**Exercise:**
Exact output of all the records is required.
(Exercise data)
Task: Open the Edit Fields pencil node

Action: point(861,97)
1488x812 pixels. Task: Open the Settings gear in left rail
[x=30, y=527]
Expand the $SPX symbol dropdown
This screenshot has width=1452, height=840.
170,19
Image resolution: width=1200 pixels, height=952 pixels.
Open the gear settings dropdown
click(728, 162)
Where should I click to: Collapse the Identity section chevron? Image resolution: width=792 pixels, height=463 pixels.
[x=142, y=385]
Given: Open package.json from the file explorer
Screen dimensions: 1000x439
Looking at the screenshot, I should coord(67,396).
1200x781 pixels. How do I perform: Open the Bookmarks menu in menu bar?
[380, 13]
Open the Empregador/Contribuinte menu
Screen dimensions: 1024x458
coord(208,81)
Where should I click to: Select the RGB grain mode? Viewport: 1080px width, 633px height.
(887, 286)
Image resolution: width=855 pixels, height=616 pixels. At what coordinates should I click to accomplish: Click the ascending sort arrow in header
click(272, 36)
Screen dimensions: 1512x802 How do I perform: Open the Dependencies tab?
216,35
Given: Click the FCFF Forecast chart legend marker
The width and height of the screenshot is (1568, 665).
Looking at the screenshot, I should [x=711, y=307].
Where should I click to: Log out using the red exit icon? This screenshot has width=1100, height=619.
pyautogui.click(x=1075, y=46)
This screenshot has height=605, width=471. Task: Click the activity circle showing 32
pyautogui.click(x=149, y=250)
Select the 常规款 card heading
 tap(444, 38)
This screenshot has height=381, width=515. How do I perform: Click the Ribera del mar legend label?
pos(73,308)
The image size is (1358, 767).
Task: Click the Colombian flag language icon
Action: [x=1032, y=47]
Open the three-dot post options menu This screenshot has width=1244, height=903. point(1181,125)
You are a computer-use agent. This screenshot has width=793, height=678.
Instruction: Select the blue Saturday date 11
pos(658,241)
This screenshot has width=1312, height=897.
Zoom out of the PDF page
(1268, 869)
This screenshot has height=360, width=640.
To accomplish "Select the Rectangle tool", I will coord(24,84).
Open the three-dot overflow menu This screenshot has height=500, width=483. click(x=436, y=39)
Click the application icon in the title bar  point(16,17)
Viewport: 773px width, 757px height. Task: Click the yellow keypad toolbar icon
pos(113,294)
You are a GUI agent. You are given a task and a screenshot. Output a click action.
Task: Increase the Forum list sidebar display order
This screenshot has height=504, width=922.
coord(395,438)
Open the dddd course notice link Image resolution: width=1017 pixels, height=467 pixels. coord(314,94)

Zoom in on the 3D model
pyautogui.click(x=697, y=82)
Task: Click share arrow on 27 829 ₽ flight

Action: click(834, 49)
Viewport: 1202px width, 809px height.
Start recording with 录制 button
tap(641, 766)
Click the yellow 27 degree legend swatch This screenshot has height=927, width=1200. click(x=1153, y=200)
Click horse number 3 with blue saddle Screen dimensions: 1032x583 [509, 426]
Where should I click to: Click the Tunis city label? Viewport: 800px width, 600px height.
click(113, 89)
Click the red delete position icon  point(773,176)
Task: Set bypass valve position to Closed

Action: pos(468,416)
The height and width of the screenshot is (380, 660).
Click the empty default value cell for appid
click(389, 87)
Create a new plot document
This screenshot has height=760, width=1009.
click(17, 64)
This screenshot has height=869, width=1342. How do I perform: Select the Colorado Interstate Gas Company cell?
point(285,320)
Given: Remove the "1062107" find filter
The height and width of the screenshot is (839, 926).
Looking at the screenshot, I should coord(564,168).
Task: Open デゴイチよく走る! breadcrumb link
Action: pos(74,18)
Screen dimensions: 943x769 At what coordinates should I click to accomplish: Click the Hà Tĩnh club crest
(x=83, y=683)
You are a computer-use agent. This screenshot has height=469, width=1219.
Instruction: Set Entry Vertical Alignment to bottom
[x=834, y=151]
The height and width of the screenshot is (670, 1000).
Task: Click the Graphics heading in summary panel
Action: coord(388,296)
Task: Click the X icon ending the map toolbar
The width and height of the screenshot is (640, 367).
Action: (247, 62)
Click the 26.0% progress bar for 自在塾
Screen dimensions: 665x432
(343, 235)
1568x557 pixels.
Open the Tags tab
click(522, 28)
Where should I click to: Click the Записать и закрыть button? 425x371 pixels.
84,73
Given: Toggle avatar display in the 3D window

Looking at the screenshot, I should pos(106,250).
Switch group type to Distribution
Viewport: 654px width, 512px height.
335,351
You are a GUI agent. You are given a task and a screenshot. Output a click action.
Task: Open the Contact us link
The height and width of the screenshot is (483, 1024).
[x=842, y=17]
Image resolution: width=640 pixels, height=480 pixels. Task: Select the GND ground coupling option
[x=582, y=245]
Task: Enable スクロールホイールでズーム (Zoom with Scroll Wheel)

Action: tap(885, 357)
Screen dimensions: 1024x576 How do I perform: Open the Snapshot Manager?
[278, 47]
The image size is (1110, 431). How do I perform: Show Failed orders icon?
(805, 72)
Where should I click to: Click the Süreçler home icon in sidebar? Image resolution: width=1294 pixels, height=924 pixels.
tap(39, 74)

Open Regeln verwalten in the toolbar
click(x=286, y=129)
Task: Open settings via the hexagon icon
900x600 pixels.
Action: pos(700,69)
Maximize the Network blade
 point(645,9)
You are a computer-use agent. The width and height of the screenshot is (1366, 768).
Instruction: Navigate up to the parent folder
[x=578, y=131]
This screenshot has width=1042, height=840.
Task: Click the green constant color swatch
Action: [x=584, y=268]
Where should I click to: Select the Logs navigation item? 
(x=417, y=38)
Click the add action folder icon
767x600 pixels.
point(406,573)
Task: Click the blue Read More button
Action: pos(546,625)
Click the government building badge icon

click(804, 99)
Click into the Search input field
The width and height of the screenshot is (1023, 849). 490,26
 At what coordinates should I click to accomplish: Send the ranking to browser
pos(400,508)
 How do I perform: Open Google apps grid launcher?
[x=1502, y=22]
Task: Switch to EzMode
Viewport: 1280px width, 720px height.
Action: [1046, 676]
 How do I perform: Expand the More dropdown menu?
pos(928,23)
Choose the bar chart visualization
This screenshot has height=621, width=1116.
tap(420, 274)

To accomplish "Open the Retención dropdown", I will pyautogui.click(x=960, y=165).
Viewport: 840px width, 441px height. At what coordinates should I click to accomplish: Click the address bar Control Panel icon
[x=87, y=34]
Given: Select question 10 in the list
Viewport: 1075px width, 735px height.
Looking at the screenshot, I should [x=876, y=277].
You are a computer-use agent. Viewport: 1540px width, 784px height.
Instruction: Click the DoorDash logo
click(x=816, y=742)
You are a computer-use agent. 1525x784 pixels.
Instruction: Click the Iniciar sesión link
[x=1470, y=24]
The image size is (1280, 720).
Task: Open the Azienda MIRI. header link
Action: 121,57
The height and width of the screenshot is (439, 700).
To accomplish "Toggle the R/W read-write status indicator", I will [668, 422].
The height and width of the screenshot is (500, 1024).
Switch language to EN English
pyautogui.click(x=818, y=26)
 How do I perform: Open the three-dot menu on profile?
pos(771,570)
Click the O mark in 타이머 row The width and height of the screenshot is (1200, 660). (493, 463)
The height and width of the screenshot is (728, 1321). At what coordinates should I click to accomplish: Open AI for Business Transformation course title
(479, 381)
(End Exercise data)
**Reply:**
Task: Open the Edit Fields pencil node

Action: point(861,97)
1488x812 pixels. Task: Open the Settings gear in left rail
[x=30, y=527]
Expand the $SPX symbol dropdown
This screenshot has width=1452, height=840.
170,19
Image resolution: width=1200 pixels, height=952 pixels.
Open the gear settings dropdown
click(728, 162)
Where should I click to: Collapse the Identity section chevron? Image resolution: width=792 pixels, height=463 pixels.
[x=142, y=385]
Given: Open package.json from the file explorer
Screen dimensions: 1000x439
Looking at the screenshot, I should coord(67,396).
1200x781 pixels. How do I perform: Open the Bookmarks menu in menu bar?
[380, 13]
Open the Empregador/Contribuinte menu
Screen dimensions: 1024x458
coord(208,81)
Where should I click to: Select the RGB grain mode? Viewport: 1080px width, 633px height.
(887, 286)
Image resolution: width=855 pixels, height=616 pixels. At what coordinates should I click to accomplish: Click the ascending sort arrow in header
click(272, 36)
Screen dimensions: 1512x802 How do I perform: Open the Dependencies tab?
216,35
Given: Click the FCFF Forecast chart legend marker
The width and height of the screenshot is (1568, 665).
Looking at the screenshot, I should [x=711, y=307].
Where should I click to: Log out using the red exit icon? This screenshot has width=1100, height=619.
pyautogui.click(x=1075, y=46)
This screenshot has height=605, width=471. Task: Click the activity circle showing 32
pyautogui.click(x=149, y=250)
Select the 常规款 card heading
 tap(444, 38)
This screenshot has height=381, width=515. How do I perform: Click the Ribera del mar legend label?
pos(73,308)
The image size is (1358, 767).
Task: Click the Colombian flag language icon
Action: [x=1032, y=47]
Open the three-dot post options menu This screenshot has width=1244, height=903. point(1181,125)
You are a computer-use agent. This screenshot has width=793, height=678.
Instruction: Select the blue Saturday date 11
pos(658,241)
This screenshot has width=1312, height=897.
Zoom out of the PDF page
(1268, 869)
This screenshot has height=360, width=640.
To accomplish "Select the Rectangle tool", I will coord(24,84).
Open the three-dot overflow menu This screenshot has height=500, width=483. click(x=436, y=39)
Click the application icon in the title bar  point(16,17)
Viewport: 773px width, 757px height. Task: Click the yellow keypad toolbar icon
pos(113,294)
You are a GUI agent. You are given a task and a screenshot. Output a click action.
Task: Increase the Forum list sidebar display order
This screenshot has height=504, width=922.
coord(395,438)
Open the dddd course notice link Image resolution: width=1017 pixels, height=467 pixels. coord(314,94)

Zoom in on the 3D model
pyautogui.click(x=697, y=82)
Task: Click share arrow on 27 829 ₽ flight

Action: click(834, 49)
Viewport: 1202px width, 809px height.
Start recording with 录制 button
tap(641, 766)
Click the yellow 27 degree legend swatch This screenshot has height=927, width=1200. click(x=1153, y=200)
Click horse number 3 with blue saddle Screen dimensions: 1032x583 [509, 426]
Where should I click to: Click the Tunis city label? Viewport: 800px width, 600px height.
click(113, 89)
Click the red delete position icon  point(773,176)
Task: Set bypass valve position to Closed

Action: pos(468,416)
The height and width of the screenshot is (380, 660).
Click the empty default value cell for appid
click(389, 87)
Create a new plot document
This screenshot has height=760, width=1009.
click(17, 64)
This screenshot has height=869, width=1342. How do I perform: Select the Colorado Interstate Gas Company cell?
point(285,320)
Given: Remove the "1062107" find filter
The height and width of the screenshot is (839, 926).
Looking at the screenshot, I should coord(564,168).
Task: Open デゴイチよく走る! breadcrumb link
Action: pos(74,18)
Screen dimensions: 943x769 At what coordinates should I click to accomplish: Click the Hà Tĩnh club crest
(x=83, y=683)
You are a computer-use agent. This screenshot has height=469, width=1219.
Instruction: Set Entry Vertical Alignment to bottom
[x=834, y=151]
The height and width of the screenshot is (670, 1000).
Task: Click the Graphics heading in summary panel
Action: coord(388,296)
Task: Click the X icon ending the map toolbar
The width and height of the screenshot is (640, 367).
Action: (247, 62)
Click the 26.0% progress bar for 自在塾
Screen dimensions: 665x432
(343, 235)
1568x557 pixels.
Open the Tags tab
click(522, 28)
Where should I click to: Click the Записать и закрыть button? 425x371 pixels.
84,73
Given: Toggle avatar display in the 3D window

Looking at the screenshot, I should pos(106,250).
Switch group type to Distribution
Viewport: 654px width, 512px height.
335,351
You are a GUI agent. You are given a task and a screenshot. Output a click action.
Task: Open the Contact us link
The height and width of the screenshot is (483, 1024).
[x=842, y=17]
Image resolution: width=640 pixels, height=480 pixels. Task: Select the GND ground coupling option
[x=582, y=245]
Task: Enable スクロールホイールでズーム (Zoom with Scroll Wheel)

Action: tap(885, 357)
Screen dimensions: 1024x576 How do I perform: Open the Snapshot Manager?
[278, 47]
The image size is (1110, 431). How do I perform: Show Failed orders icon?
(805, 72)
Where should I click to: Click the Süreçler home icon in sidebar? Image resolution: width=1294 pixels, height=924 pixels.
tap(39, 74)

Open Regeln verwalten in the toolbar
click(x=286, y=129)
Task: Open settings via the hexagon icon
900x600 pixels.
Action: pos(700,69)
Maximize the Network blade
 point(645,9)
You are a computer-use agent. The width and height of the screenshot is (1366, 768).
Instruction: Navigate up to the parent folder
[x=578, y=131]
This screenshot has width=1042, height=840.
Task: Click the green constant color swatch
Action: [x=584, y=268]
Where should I click to: Select the Logs navigation item? 
(x=417, y=38)
Click the add action folder icon
767x600 pixels.
point(406,573)
Task: Click the blue Read More button
Action: pos(546,625)
Click the government building badge icon

click(804, 99)
Click into the Search input field
The width and height of the screenshot is (1023, 849). 490,26
 At what coordinates should I click to accomplish: Send the ranking to browser
pos(400,508)
 How do I perform: Open Google apps grid launcher?
[x=1502, y=22]
Task: Switch to EzMode
Viewport: 1280px width, 720px height.
Action: [1046, 676]
 How do I perform: Expand the More dropdown menu?
pos(928,23)
Choose the bar chart visualization
This screenshot has height=621, width=1116.
tap(420, 274)

To accomplish "Open the Retención dropdown", I will pyautogui.click(x=960, y=165).
Viewport: 840px width, 441px height. At what coordinates should I click to accomplish: Click the address bar Control Panel icon
[x=87, y=34]
Given: Select question 10 in the list
Viewport: 1075px width, 735px height.
Looking at the screenshot, I should [x=876, y=277].
You are a computer-use agent. Viewport: 1540px width, 784px height.
Instruction: Click the DoorDash logo
click(x=816, y=742)
You are a computer-use agent. 1525x784 pixels.
Instruction: Click the Iniciar sesión link
[x=1470, y=24]
The image size is (1280, 720).
Task: Open the Azienda MIRI. header link
Action: 121,57
The height and width of the screenshot is (439, 700).
To accomplish "Toggle the R/W read-write status indicator", I will [668, 422].
The height and width of the screenshot is (500, 1024).
Switch language to EN English
pyautogui.click(x=818, y=26)
 How do I perform: Open the three-dot menu on profile?
pos(771,570)
Click the O mark in 타이머 row The width and height of the screenshot is (1200, 660). (493, 463)
The height and width of the screenshot is (728, 1321). At what coordinates should I click to accomplish: Open AI for Business Transformation course title
(479, 381)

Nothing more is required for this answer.